本サービスは、NTTアクセスサービスシステム研究所で構築されたR&D成果を活用している。
実際のインフラ構造物で測定した腐食深さデータを学習に用いることで、平均誤差0.29mmという推定精度を実現したとしている。
画像から腐食深さを推定する技術を社会実装するのは国内初だと説明する。
従来、鋼材の腐食状況は検査員による目視確認が中心で、腐食の進行度合いを定量的に把握することは難しかった。
超音波による厚さ測定も存在するが、探触子を直接当てる必要があり、広範囲の設備で実施する場合は作業負担や足場設置などのコストが課題となっていた。
「腐食深さ推定」は、錆検出機能と併用することで、錆領域の検出と腐食深さ推定を同時に行える。
あわせて、ひび検出機能のオプションとして、コンクリートの「剥離」「鉄筋露出」「漏水」「遊離石灰」を検出する機能の提供も開始する。
また同社は、ブルーイノベーションと共同で「次世代インフラ点検DXセミナー」第2回を2025年12月11日にオンライン開催する。

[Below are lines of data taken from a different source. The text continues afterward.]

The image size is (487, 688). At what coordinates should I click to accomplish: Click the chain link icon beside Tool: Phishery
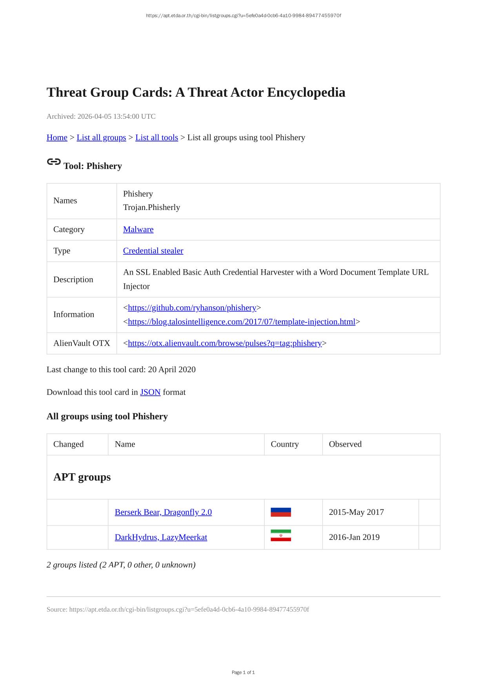point(54,162)
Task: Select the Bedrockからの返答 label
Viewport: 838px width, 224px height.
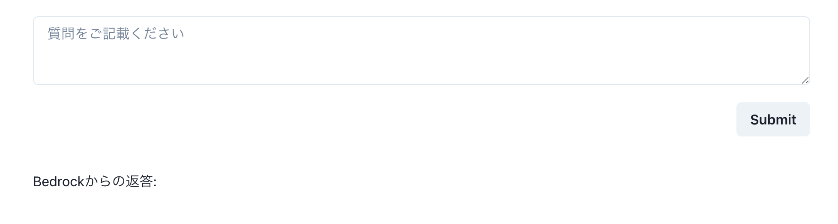Action: pos(95,182)
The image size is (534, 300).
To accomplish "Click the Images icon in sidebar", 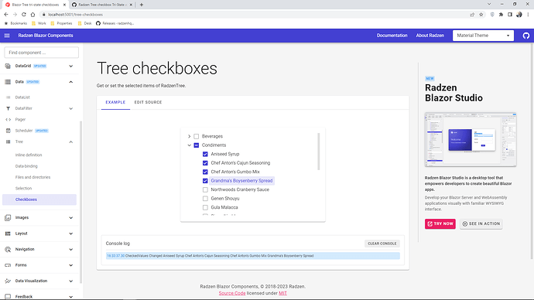I will point(8,218).
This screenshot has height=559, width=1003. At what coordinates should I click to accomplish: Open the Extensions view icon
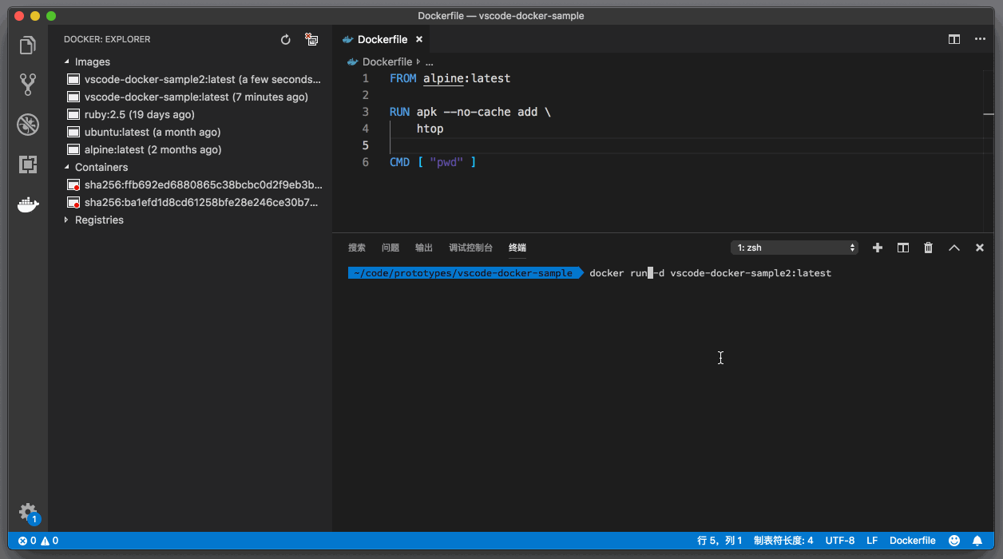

本サービスの導入を検討する先着10社を対象に、解析結果を体験できる無料トライアルも実施する。
点検の定量化が進展 一方で精度管理が課題に
腐食深さを数値として把握できる点は、インフラ点検における判断のばらつきを抑える効果が期待される。
目視に頼ってきた評価を定量データに置き換えることで、補修や更新の優先順位付けを標準化しやすくなる利点がある。
特に、ドローン撮影と組み合わせることで、高所や広範囲の鋼構造物を効率的に点検できる点は運用上のメリットと言える。

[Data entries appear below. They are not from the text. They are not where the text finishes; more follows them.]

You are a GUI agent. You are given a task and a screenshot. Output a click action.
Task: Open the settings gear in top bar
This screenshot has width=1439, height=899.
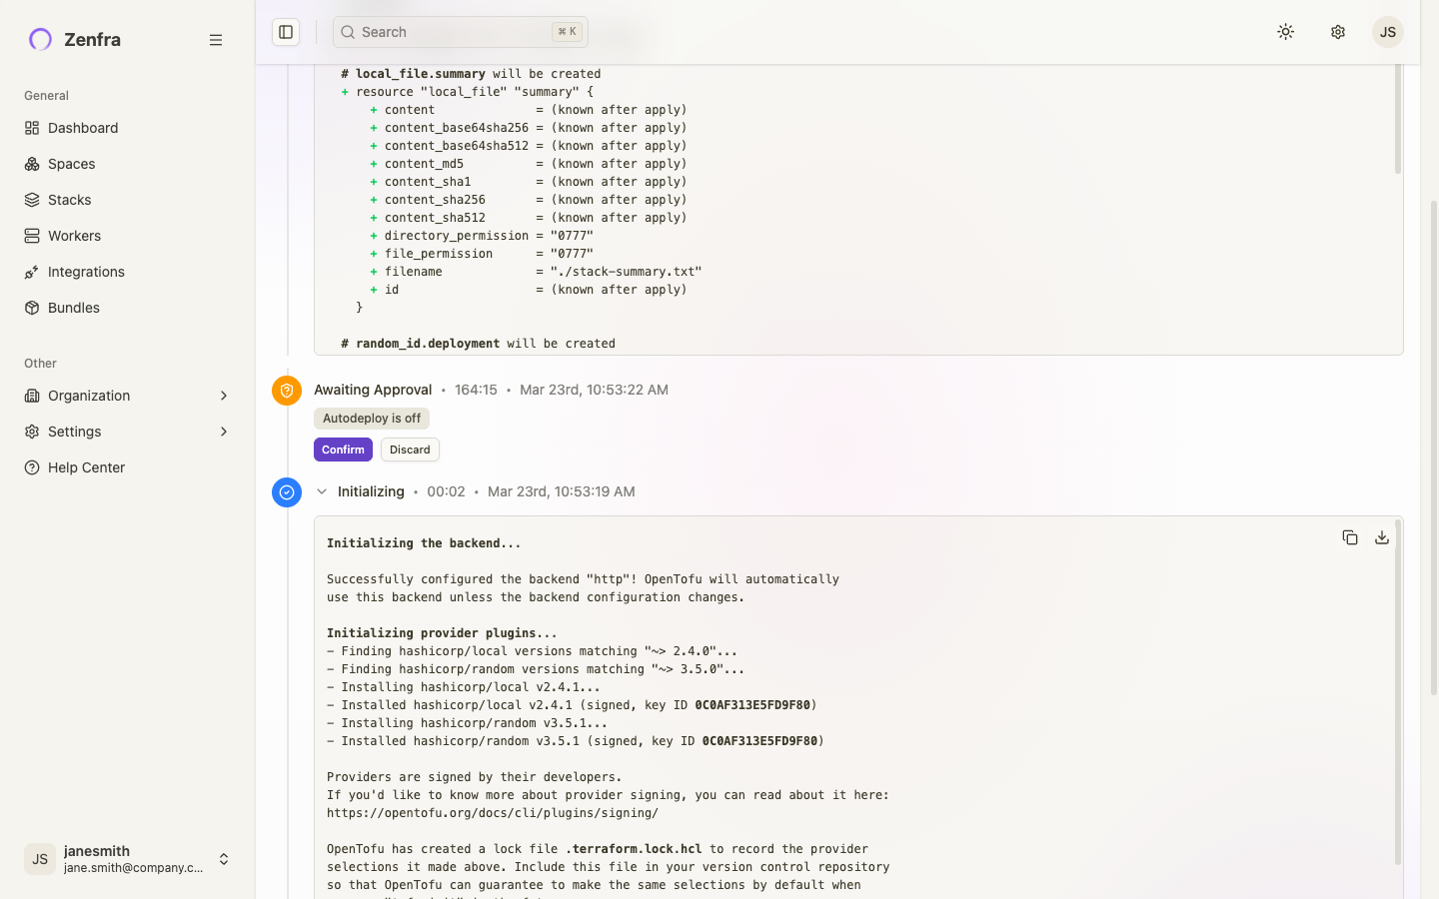(1337, 31)
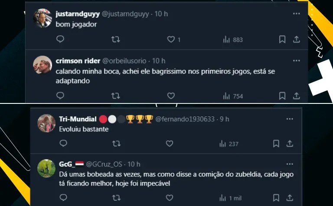
Task: Share crimson rider's tweet
Action: point(297,96)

一方、画像解析による推定である以上、撮影条件への依存は避けられない。
距離や角度、照明環境が適切でなければ、解析結果に誤差が生じる可能性がある。
また、腐食の形状や進行パターンが学習データの範囲外であった場合、推定精度の検証が別途必要になる場面も想定される。
今後は、既存の超音波測定などの手法と併用しながら、AI推定結果をどう運用に組み込むかが実務上の焦点になると考えられる。
錆検出やひび検出と組み合わせた一体型の解析が進めば、点検結果を蓄積し、長期的な設備管理や予防保全計画に活用する道も広がるだろう。